(Beginning of Information provided)

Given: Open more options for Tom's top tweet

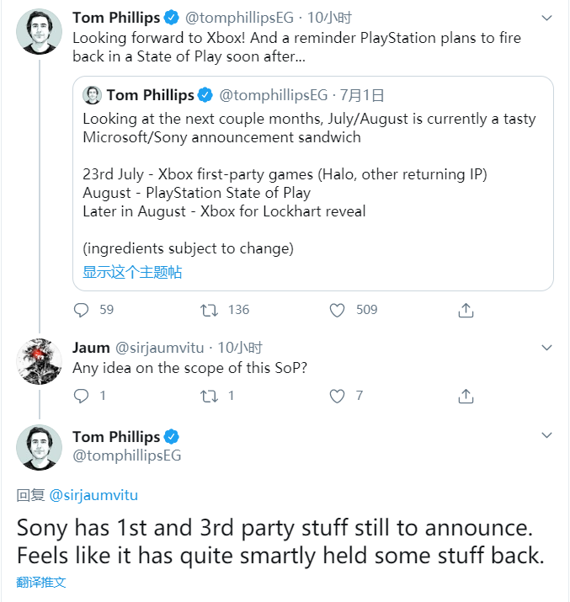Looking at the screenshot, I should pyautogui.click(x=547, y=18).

(End of Information provided)
(Beginning of Information provided)

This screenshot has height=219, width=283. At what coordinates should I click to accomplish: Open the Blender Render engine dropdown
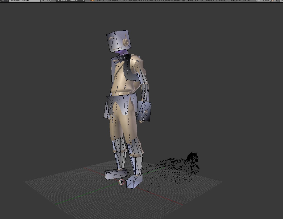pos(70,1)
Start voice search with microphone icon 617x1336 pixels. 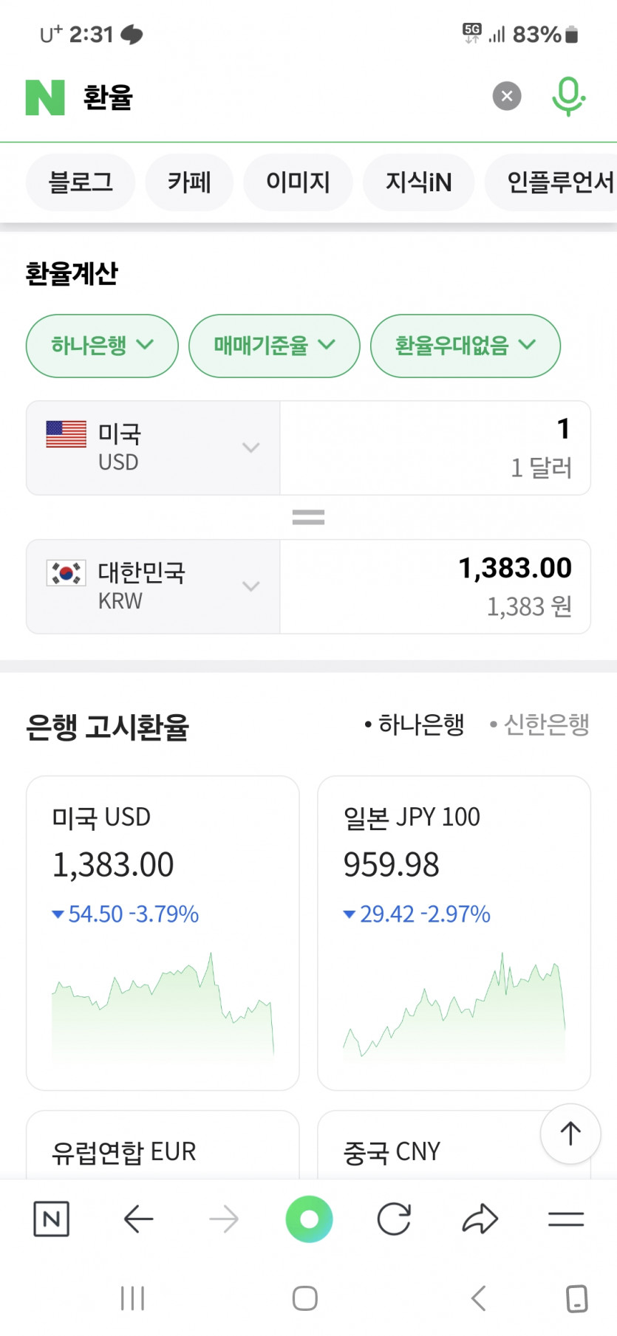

(End of Information provided)
(Beginning of Information provided)

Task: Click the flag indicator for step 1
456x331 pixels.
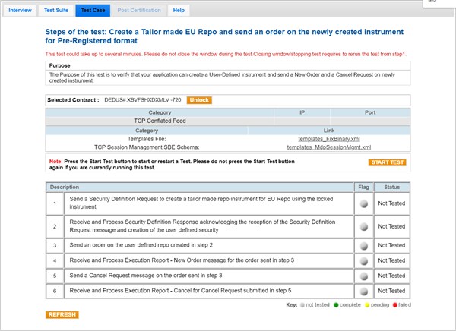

(End of Information provided)

**How to complete this task:**
After locating the line with "Task: Click the flag indicator for step 1" above, return that line and every later line through the one with "456x331 pixels.", word for word and with nothing else.

**Task output:**
Task: Click the flag indicator for step 1
456x331 pixels.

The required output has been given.